A trabalhadora doméstica de 69 anos resgatada em condições análogas à escravidão, em Nova Iguaçu, na Baixada Fluminense, receberá uma indenização de aproximadamente R$ 645 mil. O acordo foi firmado após atuação do Ministério Público do Trabalho no Rio de Janeiro (MPT-RJ), responsável por coordenar a força-tarefa que resgatou a vítima neste mês de julho.
Segundo as investigações, a mulher trabalhou por 52 anos na mesma residência sem receber salário. Durante esse período, ela desempenhou serviços domésticos, cuidou do filho da empregadora quando ele era criança e, posteriormente, passou a atuar como cuidadora da própria patroa, atualmente com problemas de saúde.

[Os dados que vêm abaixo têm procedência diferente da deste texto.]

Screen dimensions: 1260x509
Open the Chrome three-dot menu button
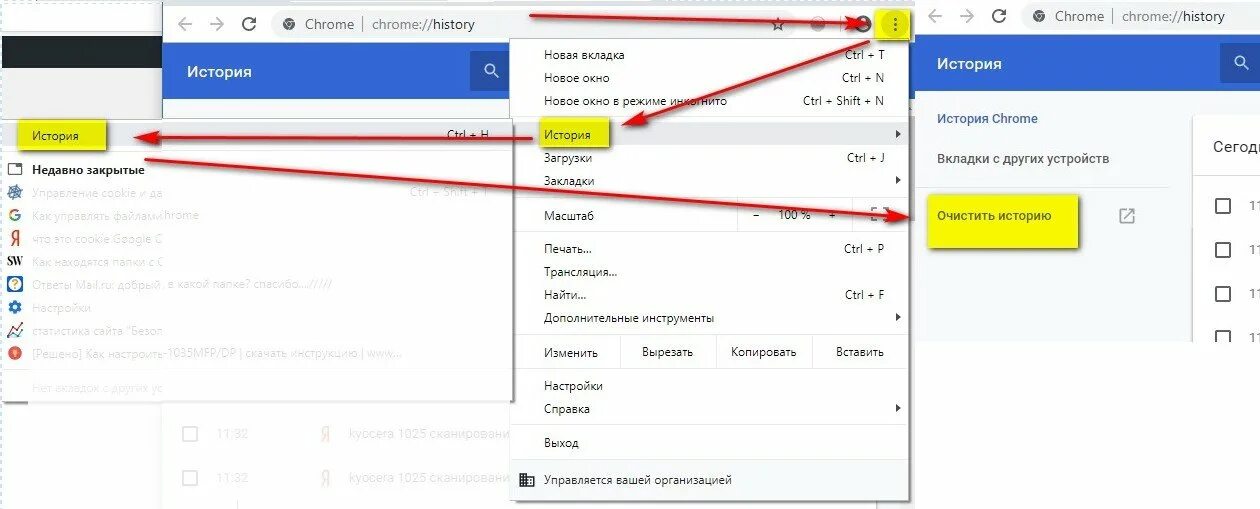[895, 25]
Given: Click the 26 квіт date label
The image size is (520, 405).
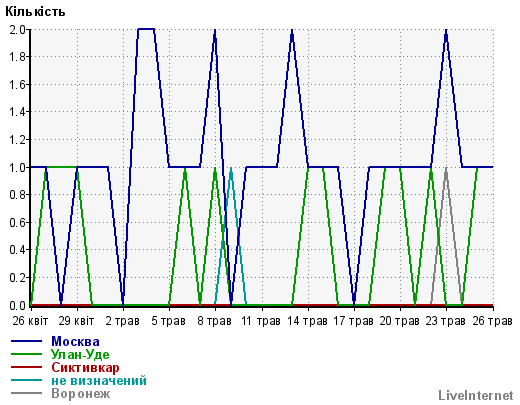Looking at the screenshot, I should [30, 321].
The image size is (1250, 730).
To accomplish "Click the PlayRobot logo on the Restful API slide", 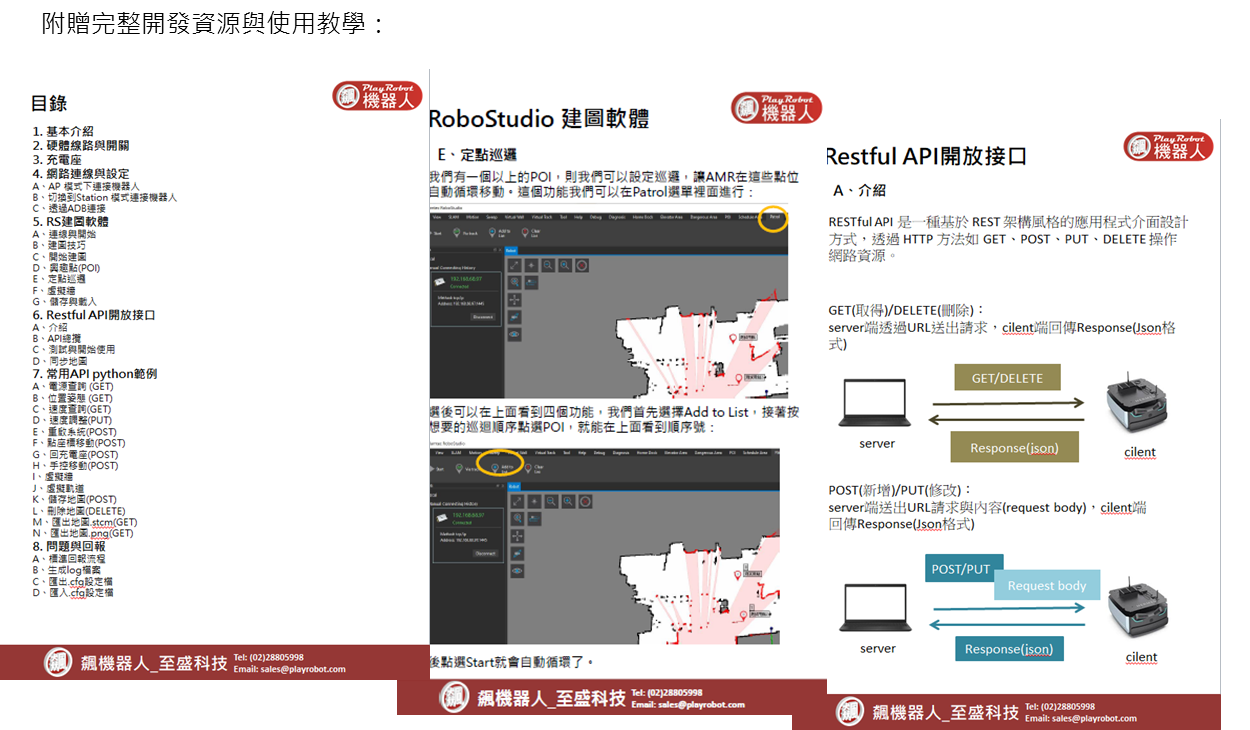I will [1167, 147].
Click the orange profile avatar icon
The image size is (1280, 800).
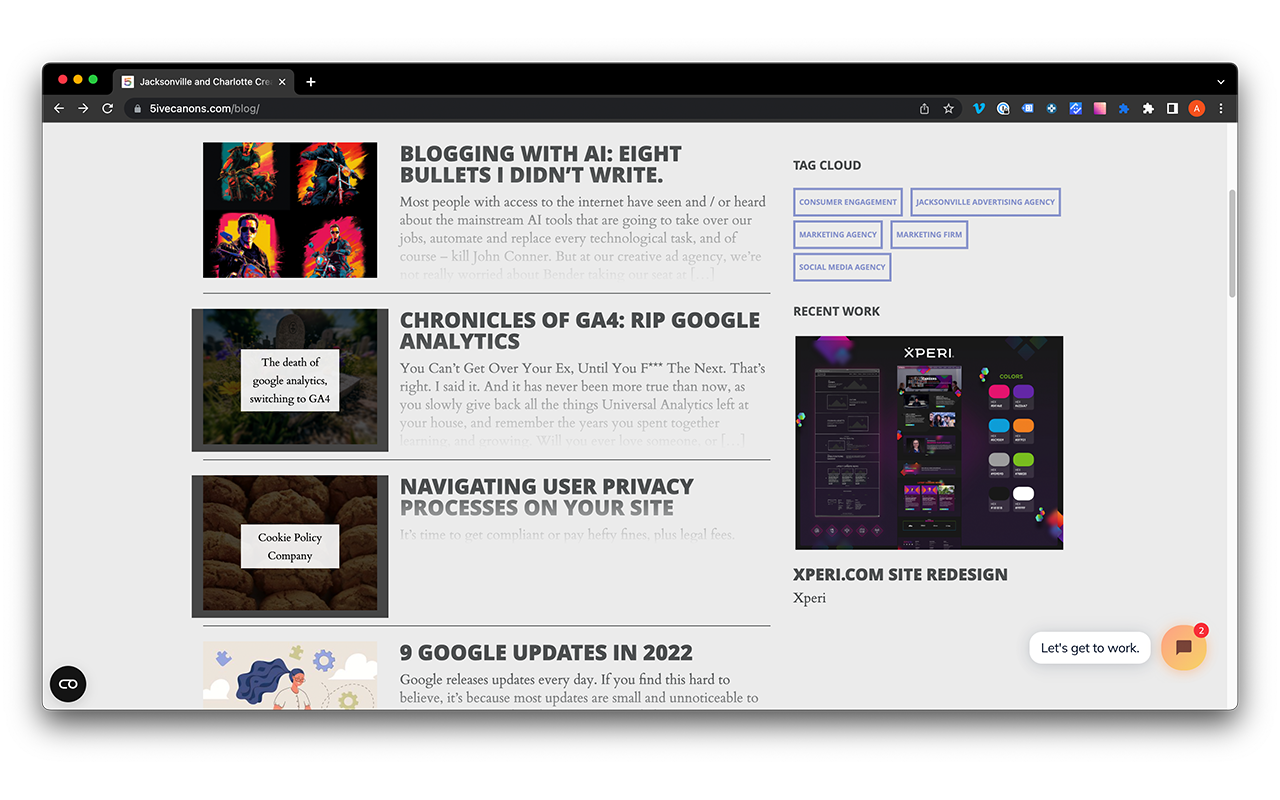pos(1196,108)
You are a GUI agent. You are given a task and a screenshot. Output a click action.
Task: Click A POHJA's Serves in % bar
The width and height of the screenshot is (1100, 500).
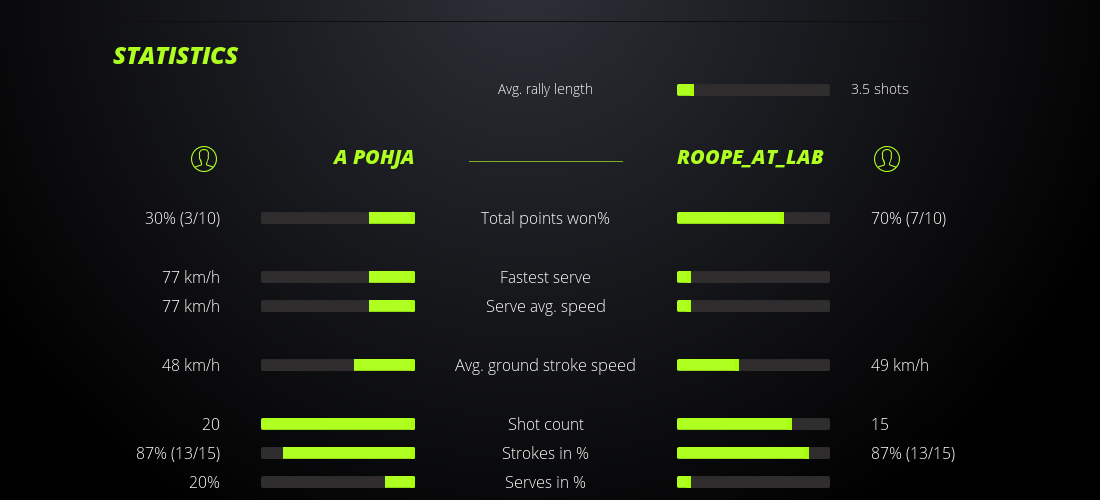[x=338, y=482]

Sem salário e sem direitos trabalhistas
Durante a apuração, os empregadores afirmaram que a trabalhadora era considerada “parte da família”. No entanto, foi constatado que ela nunca teve a carteira de trabalho assinada, não possuía plano de saúde, não concluiu os estudos e permaneceu por décadas sem acesso aos direitos trabalhistas garantidos por lei.
Em audiência, ficou acordado o pagamento de R$ 500 mil referentes às verbas rescisórias e indenizações devidas. Desse total, R$ 60 mil serão pagos de forma imediata, enquanto o restante será quitado em 60 parcelas mensais de R$ 5.239,65.
O acordo também determina o recolhimento dos depósitos do FGTS relativos ao período entre outubro de 2015 e a data do resgate.
Pensão vitalícia
Além da indenização, os empregadores deverão pagar uma pensão mensal vitalícia correspondente a 75% do salário mínimo. Considerando uma expectativa de vida de dez anos, o benefício foi estimado em cerca de R$ 145 mil.
Com a soma da indenização, dos depósitos do FGTS e da pensão, o valor total do acordo chega a aproximadamente R$ 645 mil.